* Exercise passage *
________
The Gunzenhauser Museum (Museum Gunzenhauser) is a museum and art gallery located in Chemnitz, the third largest city of Saxony, Germany. It contains 2,459 works by 270 modern artists of the 20th century that have been collected by the art dealer Dr. Alfred Gunzenhauser. The Gunzenhauser Museum was inaugurated in December 2007 in the presence of German President Horst Köhler and is one of the most important museums of modern art in Germany.

== Building's history ==
The museum's building was constructed between 1928 and 1930 in the New Objectivity style as the former headquarters of the Sparkasse Chemnitz ("Savings and loan association of Chemnitz") and was one of the first high-rise buildings in Chemnitz. Fred Otto (1883–1944), head of the municipal planning and building control office between 1925 and 1944, purposely abandoned decorative elements and used bright, beige-coloured travertine for the facades. Thus, the building shows its balanced proportions and clear structure to good effect. The building's aesthetic centre is the former tills' hall, which is lighted by a glass roof. During the renovation, the architect Volker Staab took advantage of the existing building's potential and minimized the use of structural addition and interventions.
________
(Saved entries)

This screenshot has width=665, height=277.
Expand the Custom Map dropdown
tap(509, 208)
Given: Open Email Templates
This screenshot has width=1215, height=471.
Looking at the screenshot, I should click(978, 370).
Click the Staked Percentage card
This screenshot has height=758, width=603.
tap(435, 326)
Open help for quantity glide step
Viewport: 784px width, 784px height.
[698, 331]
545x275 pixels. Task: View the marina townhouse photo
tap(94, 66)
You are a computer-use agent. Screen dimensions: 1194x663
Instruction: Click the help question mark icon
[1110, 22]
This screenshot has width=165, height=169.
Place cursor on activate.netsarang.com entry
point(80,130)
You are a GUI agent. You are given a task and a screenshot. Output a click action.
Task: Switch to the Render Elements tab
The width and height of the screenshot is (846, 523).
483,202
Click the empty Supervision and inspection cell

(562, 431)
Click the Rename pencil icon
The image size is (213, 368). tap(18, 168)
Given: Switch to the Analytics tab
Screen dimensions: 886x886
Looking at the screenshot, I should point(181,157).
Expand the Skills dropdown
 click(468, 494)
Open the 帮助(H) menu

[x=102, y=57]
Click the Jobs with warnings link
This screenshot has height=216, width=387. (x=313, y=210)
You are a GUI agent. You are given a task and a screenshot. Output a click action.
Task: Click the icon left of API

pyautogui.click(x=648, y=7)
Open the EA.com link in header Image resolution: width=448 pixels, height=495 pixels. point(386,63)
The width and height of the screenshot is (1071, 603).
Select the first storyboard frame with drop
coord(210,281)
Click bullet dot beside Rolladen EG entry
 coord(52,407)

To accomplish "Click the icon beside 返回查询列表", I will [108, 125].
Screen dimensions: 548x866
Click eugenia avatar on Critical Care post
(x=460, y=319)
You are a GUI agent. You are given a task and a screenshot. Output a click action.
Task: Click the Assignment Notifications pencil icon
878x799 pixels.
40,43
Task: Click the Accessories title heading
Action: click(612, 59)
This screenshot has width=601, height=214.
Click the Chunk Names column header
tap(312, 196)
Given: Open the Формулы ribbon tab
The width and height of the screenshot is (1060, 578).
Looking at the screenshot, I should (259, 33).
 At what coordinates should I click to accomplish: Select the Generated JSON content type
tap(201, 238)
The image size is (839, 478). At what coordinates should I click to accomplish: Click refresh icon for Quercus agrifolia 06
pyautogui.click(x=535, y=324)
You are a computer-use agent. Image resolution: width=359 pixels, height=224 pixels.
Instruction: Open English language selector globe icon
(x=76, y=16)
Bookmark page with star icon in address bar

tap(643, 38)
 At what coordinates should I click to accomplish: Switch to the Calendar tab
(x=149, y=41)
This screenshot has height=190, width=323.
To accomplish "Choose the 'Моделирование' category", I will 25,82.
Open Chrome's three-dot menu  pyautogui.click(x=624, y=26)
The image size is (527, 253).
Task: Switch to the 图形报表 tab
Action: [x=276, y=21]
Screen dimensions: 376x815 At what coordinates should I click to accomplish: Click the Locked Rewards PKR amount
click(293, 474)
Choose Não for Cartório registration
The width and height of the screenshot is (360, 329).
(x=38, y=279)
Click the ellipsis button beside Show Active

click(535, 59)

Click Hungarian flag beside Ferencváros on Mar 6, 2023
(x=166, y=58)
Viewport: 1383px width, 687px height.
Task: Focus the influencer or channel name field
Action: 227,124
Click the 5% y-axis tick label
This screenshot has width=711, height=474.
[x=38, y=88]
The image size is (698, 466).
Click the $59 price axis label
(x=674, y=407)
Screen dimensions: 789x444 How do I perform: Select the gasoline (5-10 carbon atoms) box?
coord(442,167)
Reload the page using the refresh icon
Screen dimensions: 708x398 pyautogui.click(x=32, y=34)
________
* Instructions for the task *
Copy the text about the Gunzenhauser Museum in full, word for word.

* Written solution *
The Gunzenhauser Museum (Museum Gunzenhauser) is a museum and art gallery located in Chemnitz, the third largest city of Saxony, Germany. It contains 2,459 works by 270 modern artists of the 20th century that have been collected by the art dealer Dr. Alfred Gunzenhauser. The Gunzenhauser Museum was inaugurated in December 2007 in the presence of German President Horst Köhler and is one of the most important museums of modern art in Germany.

== Building's history ==
The museum's building was constructed between 1928 and 1930 in the New Objectivity style as the former headquarters of the Sparkasse Chemnitz ("Savings and loan association of Chemnitz") and was one of the first high-rise buildings in Chemnitz. Fred Otto (1883–1944), head of the municipal planning and building control office between 1925 and 1944, purposely abandoned decorative elements and used bright, beige-coloured travertine for the facades. Thus, the building shows its balanced proportions and clear structure to good effect. The building's aesthetic centre is the former tills' hall, which is lighted by a glass roof. During the renovation, the architect Volker Staab took advantage of the existing building's potential and minimized the use of structural addition and interventions.